The Proactive Agent Series 2: Handling Rate Hikes
Be Proactive When Handling Rate Hikes
When you buy the same thing over and over, you develop expectations. Say you’ve budgeted $5 a day for your morning Starbuck’s. You get a venti chai latte for $4.25 and toss your change into the tip jar before you head out to your car.
But what if the cost goes up 20 percent overnight? Now the beverage itself is $5.10, more than you had been paying with a tip included. What are your choices? You could either increase your daily budget to $6 (because you don’t want to skimp on the tip, after all) or downsize your order and get a grande instead. Neither situation is going to feel good. You’ll either have a thinner wallet or you’ll be getting less of what you want.
The same is true for your clients when their insurance premiums increase, which they will. They can pay the increase or save money by choosing higher deductibles or fewer features. Again, though, they are going to feel it either way.
Here are a few ways you can lessen their pain:
When a client’s renewal comes up and there is a sizable increase in their premiums, your antenna should go up, especially if it’s 20 percent or more. Think through the questions and concerns they might have as a result.
Give Advance Notice
If you see that your clients may or will be subject to a rate increase, let them know as soon as possible. “I just wanted to give you a heads-up” is a great way to signal that you are still on their side, even if you have unpleasant news to deliver.
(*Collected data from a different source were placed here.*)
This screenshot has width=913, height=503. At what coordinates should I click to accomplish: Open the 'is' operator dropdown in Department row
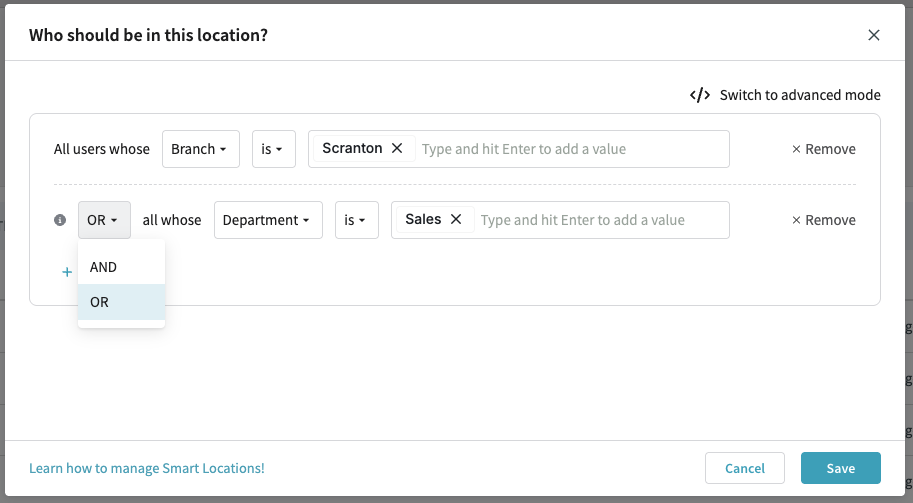click(356, 220)

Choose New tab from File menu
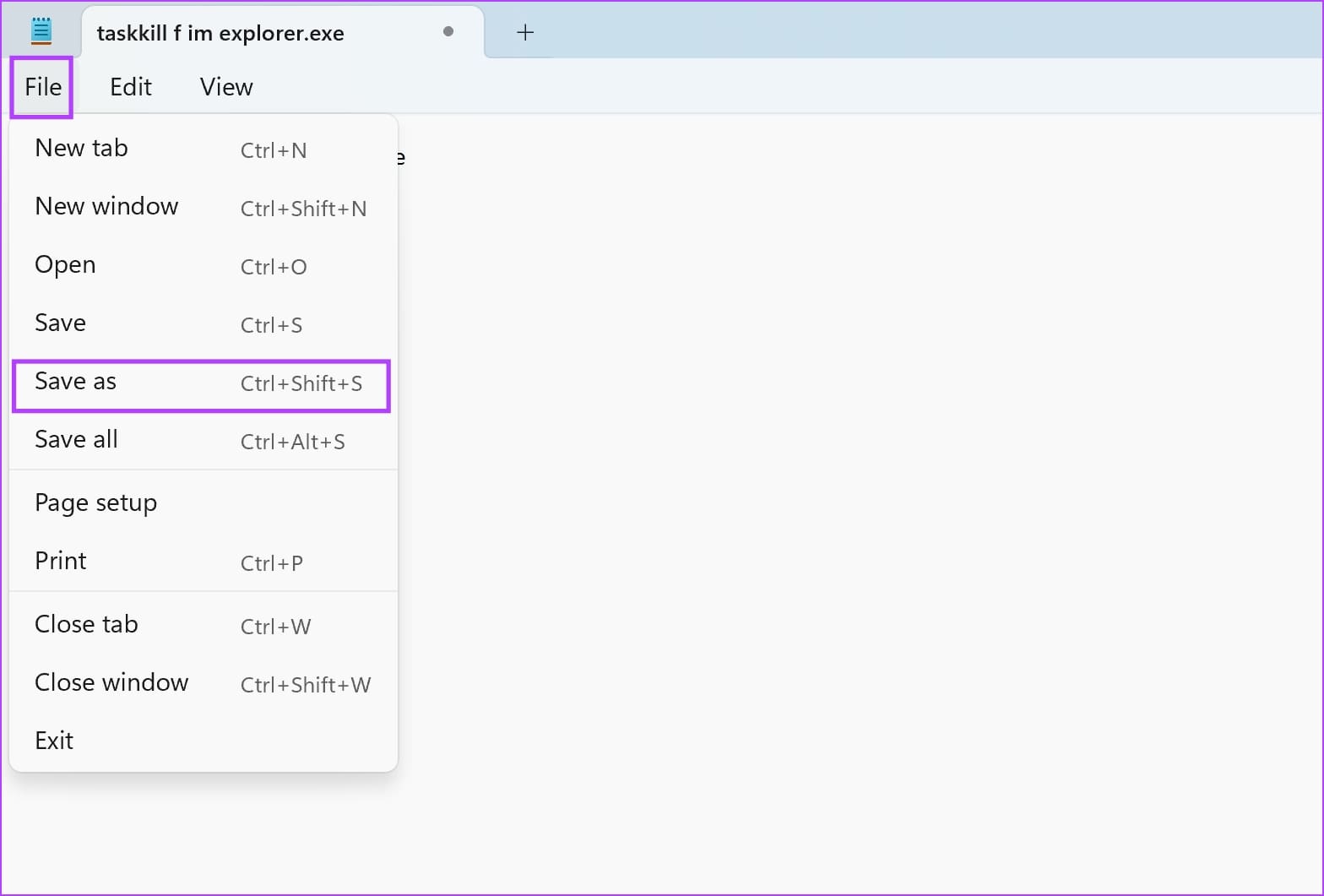203,149
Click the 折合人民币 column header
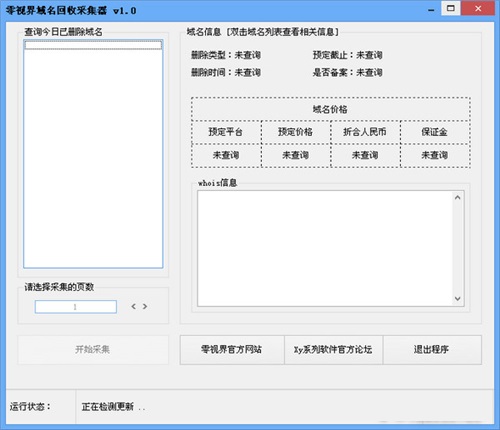This screenshot has height=430, width=500. point(366,132)
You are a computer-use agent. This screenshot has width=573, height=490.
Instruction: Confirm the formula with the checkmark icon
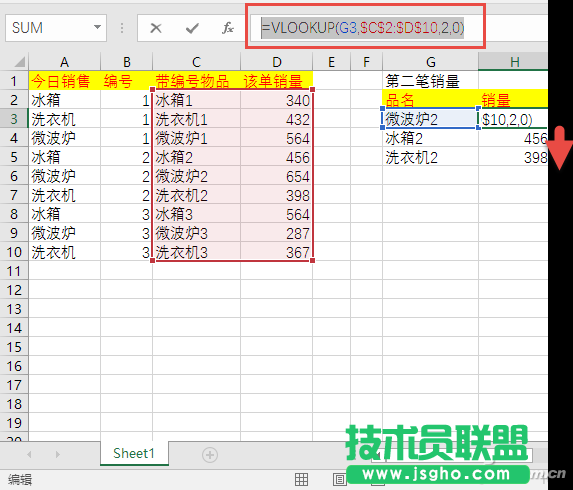192,28
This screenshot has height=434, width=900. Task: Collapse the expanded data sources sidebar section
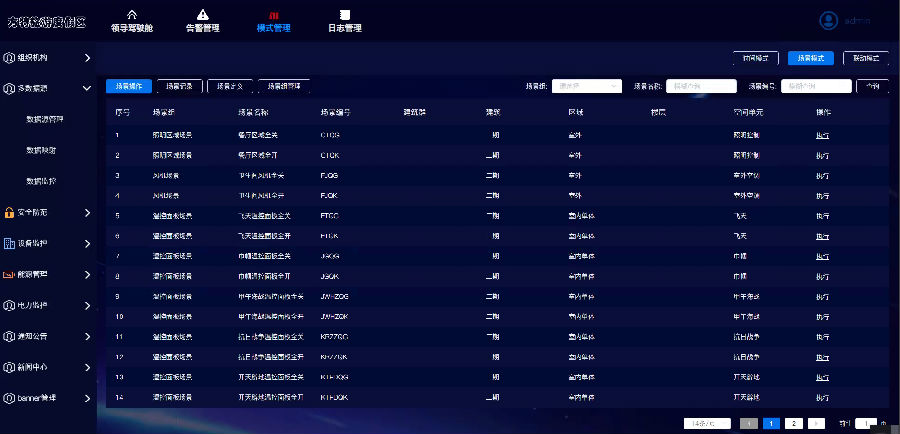(x=87, y=89)
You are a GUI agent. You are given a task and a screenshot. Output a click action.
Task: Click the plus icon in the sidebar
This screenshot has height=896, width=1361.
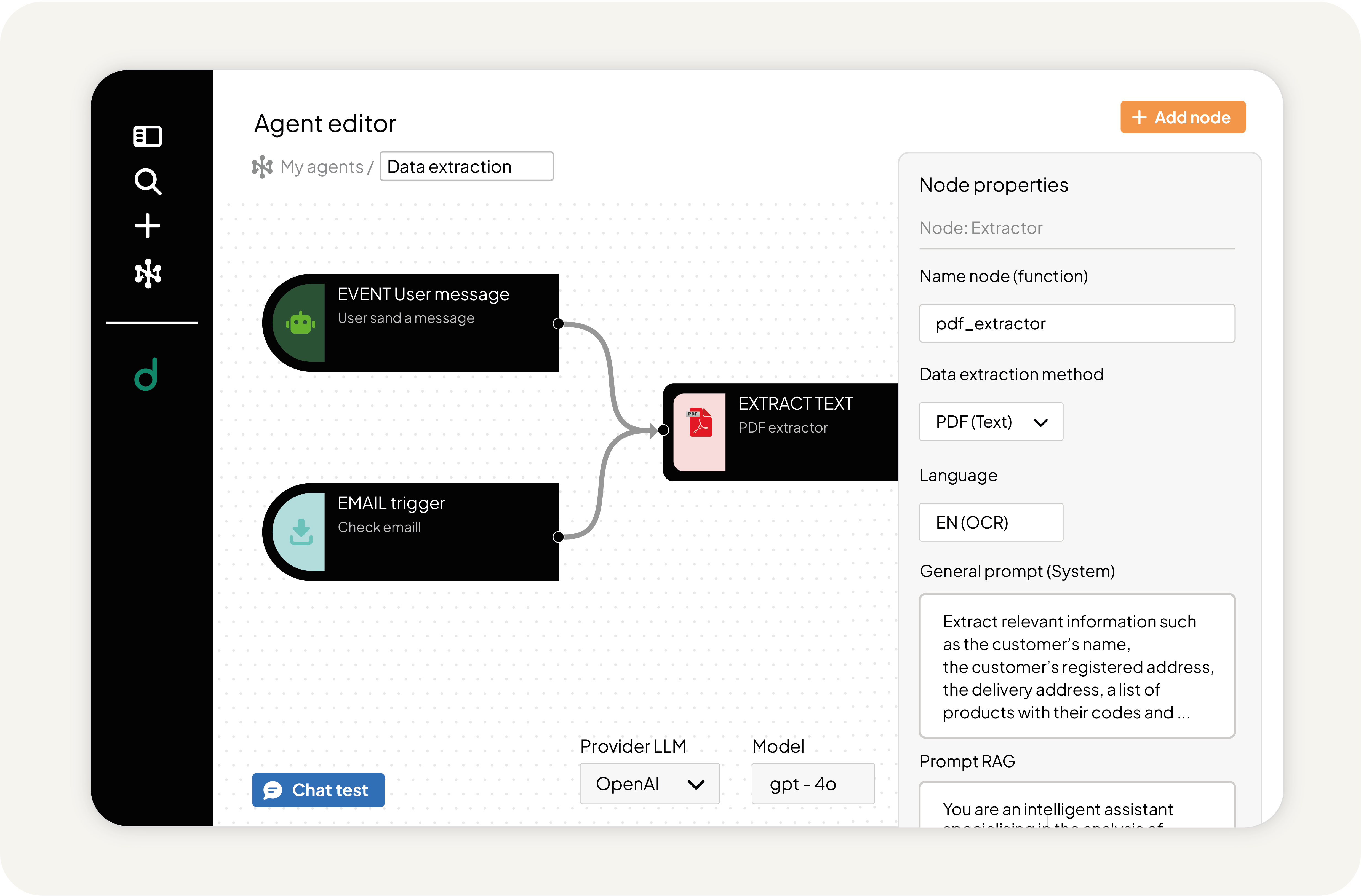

But wouldn’t it be easier to not say anything? Maybe they won’t notice…
There is a segment of customers who won’t pay attention to a rate increase, or at least won’t care enough to do anything other than pay it. And there is a segment that will anticipate increases and shop ahead of time to see if they can get a better deal.
The majority fall somewhere in the middle—aware that their bills are higher, but possibly too busy or polite to complain. Don’t take their seeming complacency as acceptance, though. Just because you haven’t heard from them doesn’t mean they aren’t growing dissatisfied with you and the products you are selling them.
The more specific you can be, the better. “Your son and your husband both had auto claims this last year” is clearer than “Sometimes rates go up.” Even if it had nothing to do with the client’s behavior—like a nearby natural disaster—if you can offer an explanation, the increase will make more sense.
Do some research before you call or email with the bad news. Present other options you’ve found or explain why their current plan, even at a higher price, is still the best choice. Your efforts to mitigate an unpleasant reality will be appreciated.